Q3’s core PCE price index of 2.2% annualized was on the firm side of expectations but the September core PCE price index rise of 0.254% was softer than the core CPI which was on the firm side of 0.3% before rounding. August data was revised up to 0.2% from 0.1%, but only marginally before rounding, to 0.16% from 0.13%. July also saw a marginal upward revision before rounding, to 0.17% from 0.16%.
Core PCE prices are showing some residual seasonality even after seasonal adjustment and a similarly above trend number in September 2023 leaves yr/yr growth unchanged at 2.7%, still significantly above target, and with little change in the last five months. Overall PCE prices at 2.1% yr/yr from 2.3% in August are however at their lowest since February 2021 with the monthly gain restrained to 0.2% by softer gasoline.
Q3 data saw spending significantly outperform income and a 0.5% September rise in personal spending was accompanied by upward back month revisions while a 0.3% rise in personal income saw no significant revisions. Wages and salaries are however outperforming personal income with a rise of 0.5% and here revisions to July and August were upwards. Declining personal interest income has been the main restraint on overall personal income through Q3.
While Q3 saw spending significantly outperforming income and the savings rate has fallen to 4.6% in September from 5.2% in June, on a yr/yr versus real disposable income and real personal spending are consistent, both up by 3.1%, suggesting solid underlying momentum.
Initial claims at 216k are at their lowest since May 18 and have thus fully reversed the bounce to 260k that followed Hurricane Helene, while Hurricane Milton helped keep claims elevated at 242k the week after, coming in the October non-farm payroll survey week. We continue to expect a weak 75k increase in October’s payroll but subsequent initial claims data suggests that any weakness in October payrolls will be temporary. 33k strikers at Boeing will be a further restraint on payrolls.
Continued claims saw their first decline in four weeks, by 26k to 1.862m, but have not yet fully reversed their recent bounce. That is in part because continued claims cover the week before initial claims, but it also suggests that some of those who lost jobs in the Hurricanes have not found work yet.

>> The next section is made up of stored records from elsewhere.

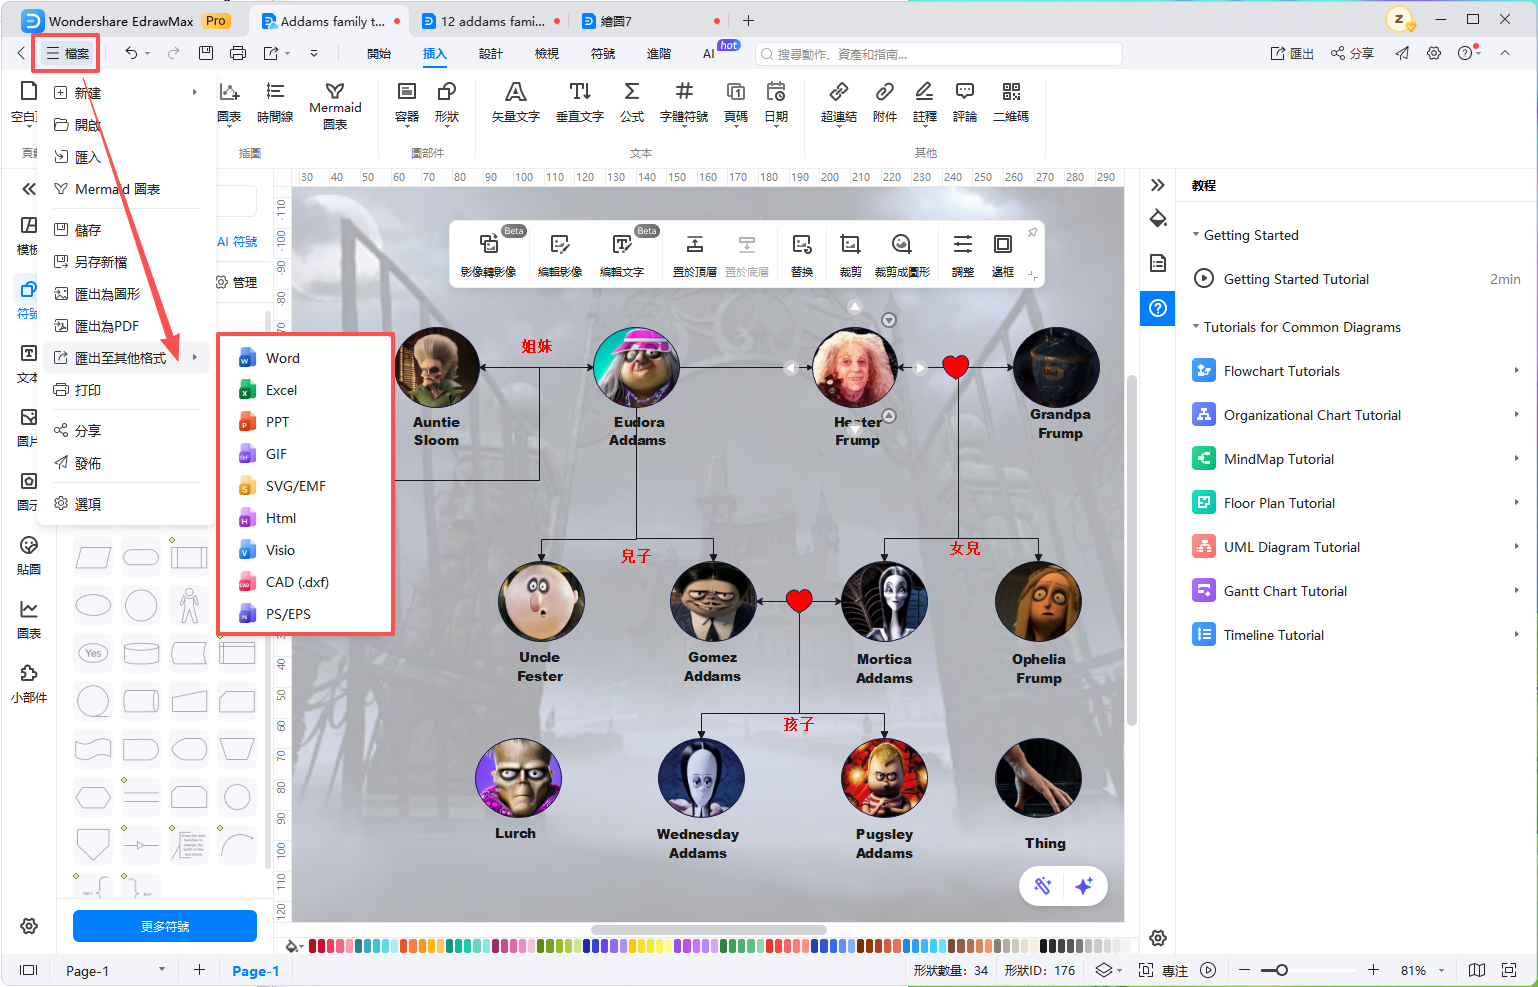Bring image to front (置於頂層)
Image resolution: width=1538 pixels, height=987 pixels.
pyautogui.click(x=694, y=255)
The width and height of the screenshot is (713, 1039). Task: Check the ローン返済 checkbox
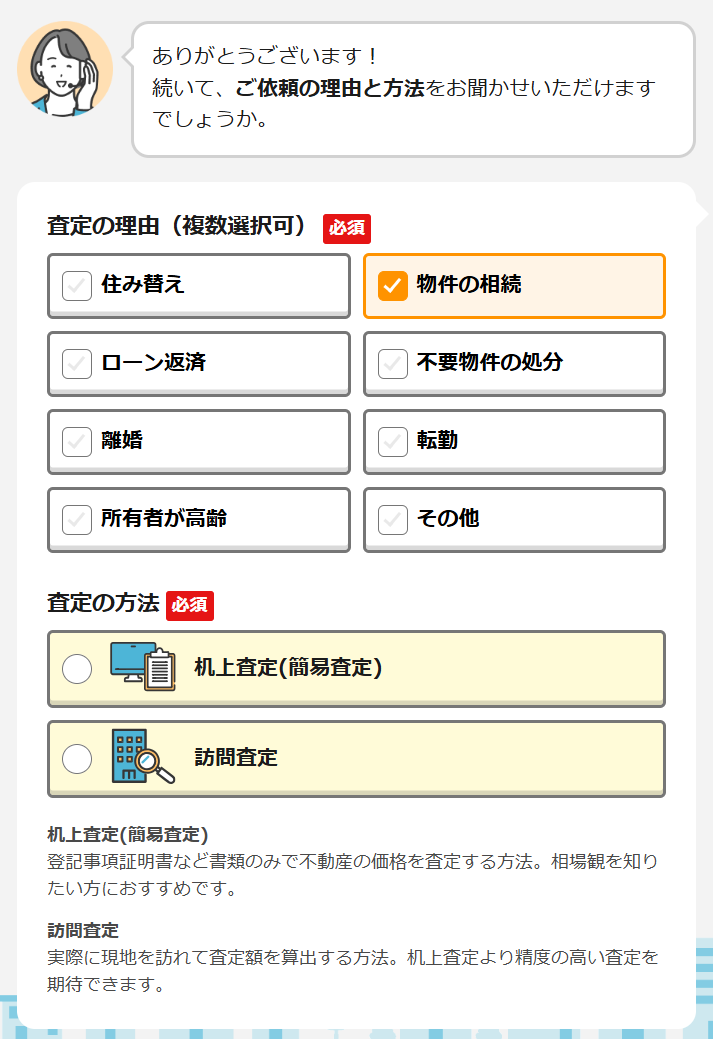(77, 364)
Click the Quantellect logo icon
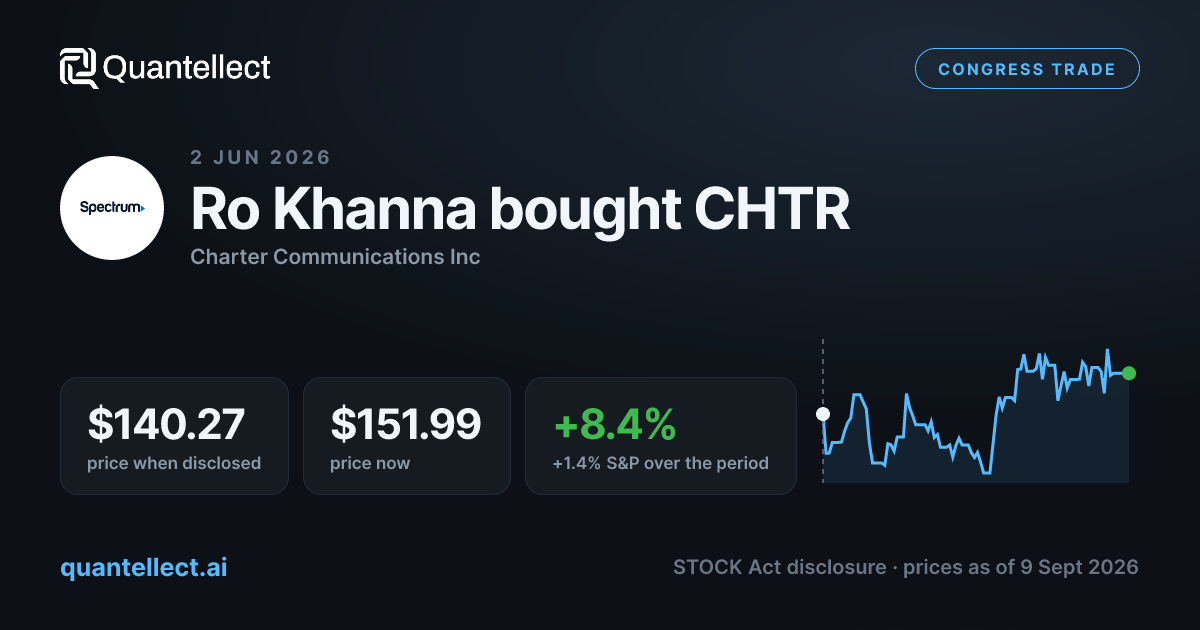The width and height of the screenshot is (1200, 630). click(78, 68)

While initial claims suggest the labor market remains strong, the Q3 Employment Cost Index suggests some loss of labor market pressure, with the 0.8% increase, from 0.9% in Q2, the slowest since Q2 2021. It is still however marginally above the pre-pandemic trend of 0.7%.
Wages and salaries and benefit costs both increased by 0.8% in Q3. Yr/yr growth slipped to 3.9% from 4.1% overall, with wages and salaries at 3.9% and benefit costs at 3.7%. Before the pandemic yr/yr growth was trending a little below 3.0%, so wage pressures, while down, are not yet out.